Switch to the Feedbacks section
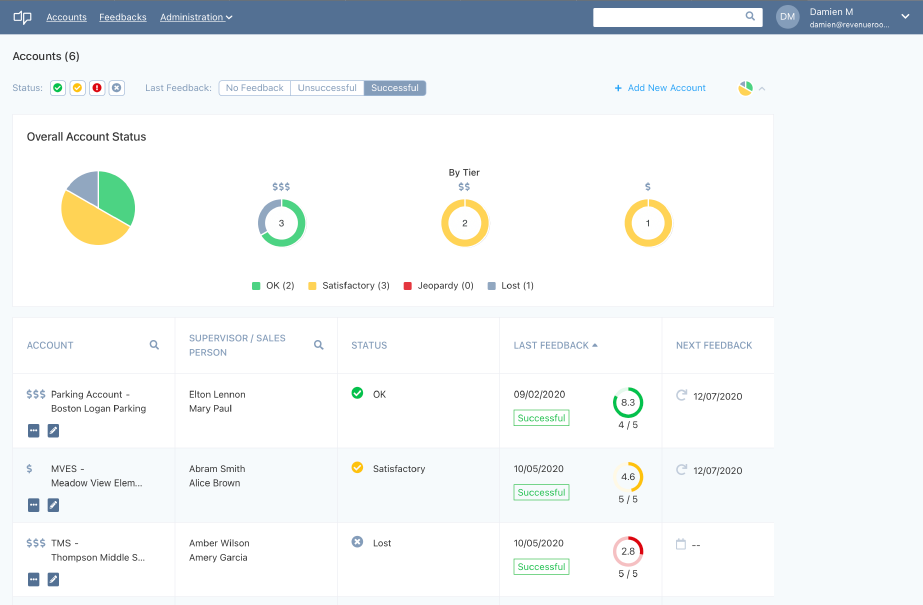The height and width of the screenshot is (605, 923). [122, 17]
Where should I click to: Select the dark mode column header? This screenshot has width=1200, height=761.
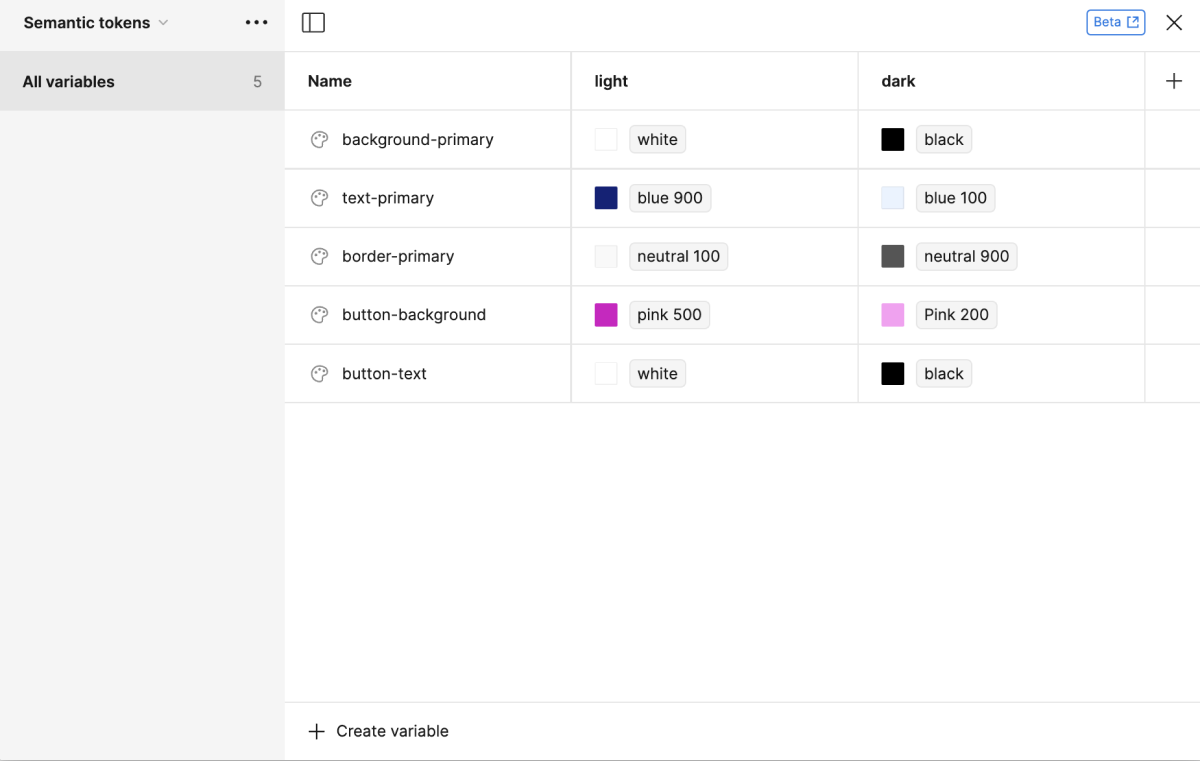pyautogui.click(x=898, y=81)
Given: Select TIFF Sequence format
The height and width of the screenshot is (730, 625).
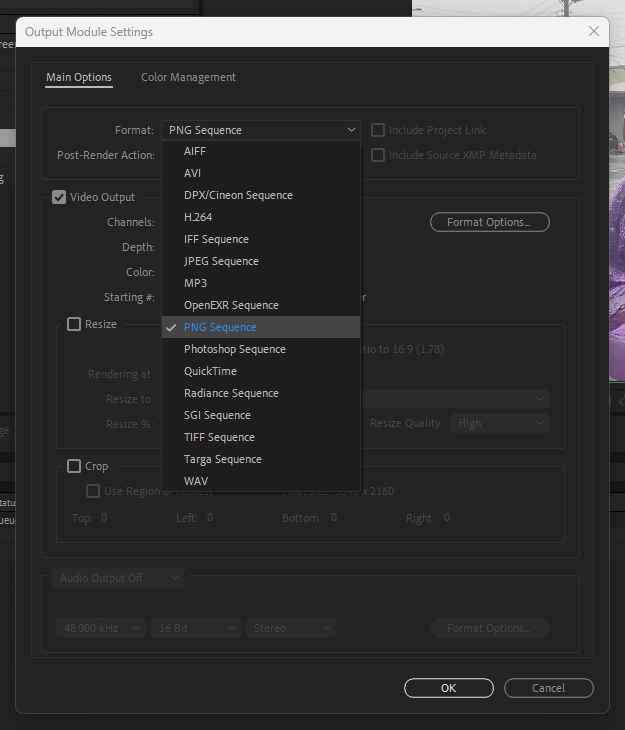Looking at the screenshot, I should click(219, 437).
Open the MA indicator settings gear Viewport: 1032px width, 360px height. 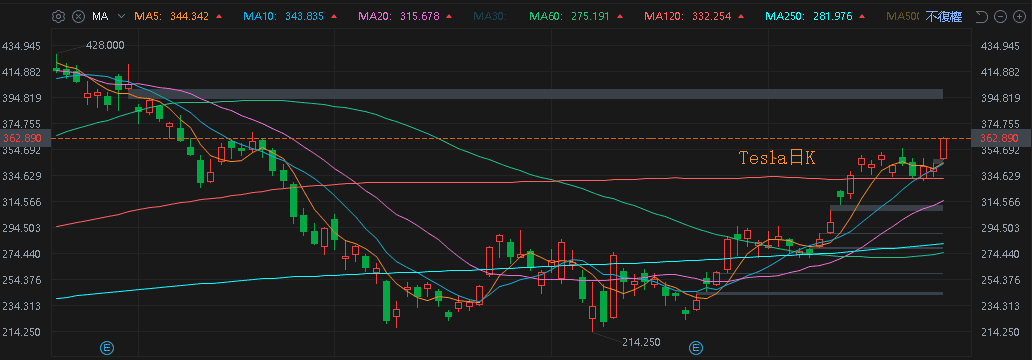click(x=58, y=16)
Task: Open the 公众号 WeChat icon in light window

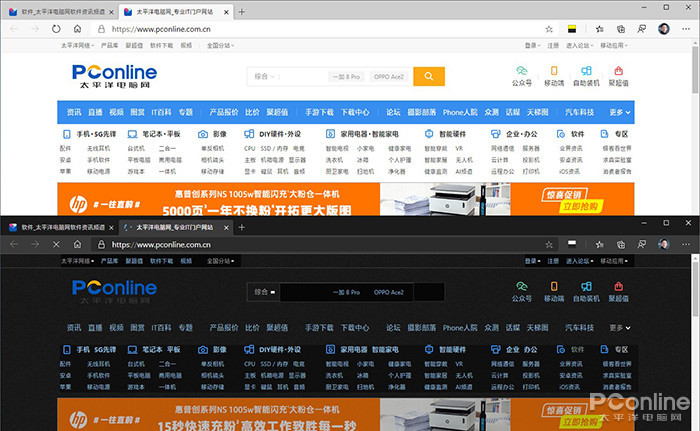Action: 521,75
═══
WHAT IS EXPECTED: An exact copy of the lines above, from the first through the line that holds "Given: Select TIFF Sequence format", is what is needed; leave the pictures out.

WRITTEN ANSWER:
Switch to the Feedbacks section
The height and width of the screenshot is (605, 923). [122, 17]
Where should I click to: Select the dark mode column header? This screenshot has width=1200, height=761.
pyautogui.click(x=898, y=81)
Given: Select TIFF Sequence format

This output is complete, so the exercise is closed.